South Korea is one of the least visited countries in East Asia but has one of the continent’s most fascinating histories and cultures, as well as breathtaking landscapes. Without forgetting the charming Korean people, who will not fail to befriend those who travel. Offering a wonderful contrast between the old and the new, South Korea has a lot to explore, and below is a list of five things not to be missed when visiting the country.
Visit the ancient capital of Gyeongju
As the capital of the oldest kingdom in Korean history, a trip to discover the history of South Korea would not be complete without a visit to the ancient capital of Gyeongju. Here you will find what is often called a “ living museum ”, with many parts of the city designated as UNESCO World Heritage Sites.
Discover Gyeongbokgung Palace
Said to be the largest of the five palaces built by the Joseon Dynasty, the magnificent Gyeongbokgung Palace aptly bears its name of “ greatly blessed from heaven ”. Over time, the palace which was originally built in 1395 has been restored several times, due to damage from fires and war. However, on a visit today, around 40% of the original palace buildings are still visible, and are a wonderful way to experience the history and culture of South Korea.
Get on a high-speed train
Unlike the old buildings mentioned above, driving one of the high-speed trains provides an excellent insight into modern life in South Korea. Climb aboard one of the trains in the capital, Seoul, the starting point of the Gyeongbu line and head to the metropolitan city of Busan. By taking only two hours to reach Busan, the train will reach speeds of up to 177 mph.
Explore Mount Gaya National Park
Designated as a national park in 1972 because of its magnificent landscapes, Mount Gaya National Park is also home to famous temples, the highest peak in Korea and a standing Buddha carved in a rock wall. This remote part of South Korea has been largely spared from the Korean wars, and its untouched beauty is widely appreciated by those who come to visit it. You will find valley after valley, including the Hongryudong Valley, which has red water due to the reflection of crimson foliage.
Relax on Haeundae Beach
Considered the best beach in South Korea, Haeundae Beach is popular with tourists and attracts tens of thousands of visitors during the summer months. Overlooked by tall buildings, the beach is surprisingly clean and hosts a variety of exciting events throughout the year. The beach is well known for its thousands of umbrellas that cover the beach during peak periods and has picturesque white sand made up of seashells that have naturally eroded.
1. Comfort Food and Spices
Every culture has its own selection of chocolate, chips, and snacks that they grew up with and find comforting when far from home.
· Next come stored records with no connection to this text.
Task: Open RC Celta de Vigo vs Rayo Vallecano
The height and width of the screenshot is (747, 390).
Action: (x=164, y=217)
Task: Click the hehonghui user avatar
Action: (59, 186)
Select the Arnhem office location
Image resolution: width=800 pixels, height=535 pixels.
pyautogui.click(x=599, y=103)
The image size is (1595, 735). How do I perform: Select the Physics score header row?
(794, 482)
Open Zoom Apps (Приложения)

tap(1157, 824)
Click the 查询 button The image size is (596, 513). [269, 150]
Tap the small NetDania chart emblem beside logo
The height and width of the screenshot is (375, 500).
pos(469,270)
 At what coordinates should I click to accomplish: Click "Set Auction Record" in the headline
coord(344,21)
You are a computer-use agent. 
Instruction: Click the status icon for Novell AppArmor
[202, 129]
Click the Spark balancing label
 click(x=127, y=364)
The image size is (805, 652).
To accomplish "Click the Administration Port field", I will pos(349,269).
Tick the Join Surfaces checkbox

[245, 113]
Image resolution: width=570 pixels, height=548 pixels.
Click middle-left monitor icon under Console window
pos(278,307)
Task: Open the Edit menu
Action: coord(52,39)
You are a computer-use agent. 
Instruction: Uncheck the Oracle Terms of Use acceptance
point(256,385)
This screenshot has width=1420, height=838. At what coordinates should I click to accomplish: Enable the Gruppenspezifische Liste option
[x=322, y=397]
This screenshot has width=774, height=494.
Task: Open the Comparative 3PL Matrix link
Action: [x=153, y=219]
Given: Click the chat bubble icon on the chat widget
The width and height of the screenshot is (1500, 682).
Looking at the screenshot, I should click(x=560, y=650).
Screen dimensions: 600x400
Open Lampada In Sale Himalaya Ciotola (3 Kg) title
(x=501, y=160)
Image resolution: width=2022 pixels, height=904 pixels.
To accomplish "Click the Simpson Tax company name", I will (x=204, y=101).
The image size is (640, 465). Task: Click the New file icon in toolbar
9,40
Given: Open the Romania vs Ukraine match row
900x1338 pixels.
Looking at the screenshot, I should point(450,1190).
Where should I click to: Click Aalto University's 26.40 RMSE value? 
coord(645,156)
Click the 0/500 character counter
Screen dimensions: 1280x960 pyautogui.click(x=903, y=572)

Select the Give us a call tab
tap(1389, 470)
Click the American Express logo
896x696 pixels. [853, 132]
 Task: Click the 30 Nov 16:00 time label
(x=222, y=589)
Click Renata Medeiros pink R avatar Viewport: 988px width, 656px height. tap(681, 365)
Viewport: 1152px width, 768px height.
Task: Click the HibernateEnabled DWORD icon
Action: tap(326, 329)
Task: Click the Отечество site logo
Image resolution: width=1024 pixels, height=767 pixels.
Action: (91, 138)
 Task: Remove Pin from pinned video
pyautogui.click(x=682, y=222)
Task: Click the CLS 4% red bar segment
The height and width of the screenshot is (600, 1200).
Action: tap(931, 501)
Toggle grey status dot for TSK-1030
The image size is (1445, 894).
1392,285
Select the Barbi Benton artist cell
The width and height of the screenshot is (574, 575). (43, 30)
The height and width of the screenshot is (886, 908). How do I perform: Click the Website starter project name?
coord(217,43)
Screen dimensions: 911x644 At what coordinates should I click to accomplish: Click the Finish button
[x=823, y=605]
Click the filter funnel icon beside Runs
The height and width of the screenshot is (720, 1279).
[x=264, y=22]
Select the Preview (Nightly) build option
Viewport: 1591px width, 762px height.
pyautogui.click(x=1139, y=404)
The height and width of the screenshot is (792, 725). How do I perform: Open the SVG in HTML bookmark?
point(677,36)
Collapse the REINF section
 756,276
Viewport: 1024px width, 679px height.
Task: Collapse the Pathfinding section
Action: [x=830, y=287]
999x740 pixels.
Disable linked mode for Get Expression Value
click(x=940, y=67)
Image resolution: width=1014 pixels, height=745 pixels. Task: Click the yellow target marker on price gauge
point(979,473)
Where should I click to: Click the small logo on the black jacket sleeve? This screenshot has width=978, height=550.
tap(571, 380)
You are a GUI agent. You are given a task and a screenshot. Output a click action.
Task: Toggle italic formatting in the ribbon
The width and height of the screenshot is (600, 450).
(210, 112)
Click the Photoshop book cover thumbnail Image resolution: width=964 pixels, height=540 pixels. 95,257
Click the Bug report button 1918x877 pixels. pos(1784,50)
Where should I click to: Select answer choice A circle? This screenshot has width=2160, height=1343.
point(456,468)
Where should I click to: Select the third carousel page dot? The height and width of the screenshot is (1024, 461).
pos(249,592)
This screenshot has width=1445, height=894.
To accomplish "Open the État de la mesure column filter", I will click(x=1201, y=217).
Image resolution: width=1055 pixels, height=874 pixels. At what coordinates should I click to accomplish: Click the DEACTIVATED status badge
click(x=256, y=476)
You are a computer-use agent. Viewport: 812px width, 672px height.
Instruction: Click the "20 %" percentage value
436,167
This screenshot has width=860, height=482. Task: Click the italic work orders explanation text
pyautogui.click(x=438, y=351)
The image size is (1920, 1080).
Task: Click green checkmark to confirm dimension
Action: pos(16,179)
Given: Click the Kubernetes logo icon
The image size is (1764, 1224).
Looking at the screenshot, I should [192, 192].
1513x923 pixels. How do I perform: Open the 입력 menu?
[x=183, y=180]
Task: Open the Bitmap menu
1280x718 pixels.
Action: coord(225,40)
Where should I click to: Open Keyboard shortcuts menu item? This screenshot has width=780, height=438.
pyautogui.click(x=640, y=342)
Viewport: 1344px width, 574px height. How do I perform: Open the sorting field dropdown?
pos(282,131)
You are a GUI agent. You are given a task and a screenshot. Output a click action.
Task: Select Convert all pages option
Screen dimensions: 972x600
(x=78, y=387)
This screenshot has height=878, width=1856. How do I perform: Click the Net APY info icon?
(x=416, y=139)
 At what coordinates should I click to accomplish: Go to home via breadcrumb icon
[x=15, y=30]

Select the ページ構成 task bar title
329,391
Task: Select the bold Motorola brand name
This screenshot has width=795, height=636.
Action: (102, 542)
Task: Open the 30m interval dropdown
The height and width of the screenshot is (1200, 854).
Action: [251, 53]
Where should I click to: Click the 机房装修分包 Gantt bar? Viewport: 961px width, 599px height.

Whether yours are peanut butter cups, McVities digestives or Vegemite, you’ll be hard-pressed to find them in Korea. And given that Korean snacks are too-often shrimp-flavored (and with little warning) you would do well to bring a stash of your own, at least until you’ve had time to experiment with the local stuff.
As for the foodies, spices much more exotic than basil, oregano, and thyme are going to be hard to come by. Consider bringing your own red pepper flakes, curry powder, or whatever else tickles your tastebuds.
2. Flat sheets
Traditionally, Koreans sleep on the floor on a thick mat called a Yeo (여). As with everything else in this country, this is changing rapidly, but bedding in Korea still doesn’t feel quite right. Beds tend to be (extremely) hard, necessitating a sleeping mat, and all bedding is unnecessarily expensive (and often garish), but the one thing you simply cannot find is flat sheets.
3. Large towels and deodorant
Two things Koreans never use: large towels and deodorant. Even in a fairly decent hotel, you’ll find your room stocked with three or four tiny hand towel-sized towels. Also, apparently, westerners stink more than we realize.
4. Large-sized shoes and clothing
Personally, I find Korean shoes and clothing fits me perfectly and so over three years I’ve replaced most of my wardrobe with stuff from here, but I’m a fairly normal-sized man: Medium clothing, size 10 shoes. If you’re any bigger than a large, with feet bigger than a US 11, you’re going to find it harder to buy clothing and, if you’re a woman, well, make sure you bring all the shoes you’re going to use for a year.
5. Gifts for coworkers
If you’re starting a new job in Korea, a little bit of forethought goes a long way in setting a good tone with your coworkers. It’s more traditional in Korea to give gifts when departing than when leaving, but screw that noise: Your cash is best spent on gifts that will most benefit you by engendering goodwill amongst the people you’re going to have to work with for the next year.